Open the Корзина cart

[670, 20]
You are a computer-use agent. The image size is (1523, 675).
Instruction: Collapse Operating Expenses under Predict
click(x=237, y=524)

DO THIS
Retype the records above with no changes.

FINISHED EXERCISE
Open the Корзина cart

[670, 20]
You are a computer-use agent. The image size is (1523, 675).
Instruction: Collapse Operating Expenses under Predict
click(x=237, y=524)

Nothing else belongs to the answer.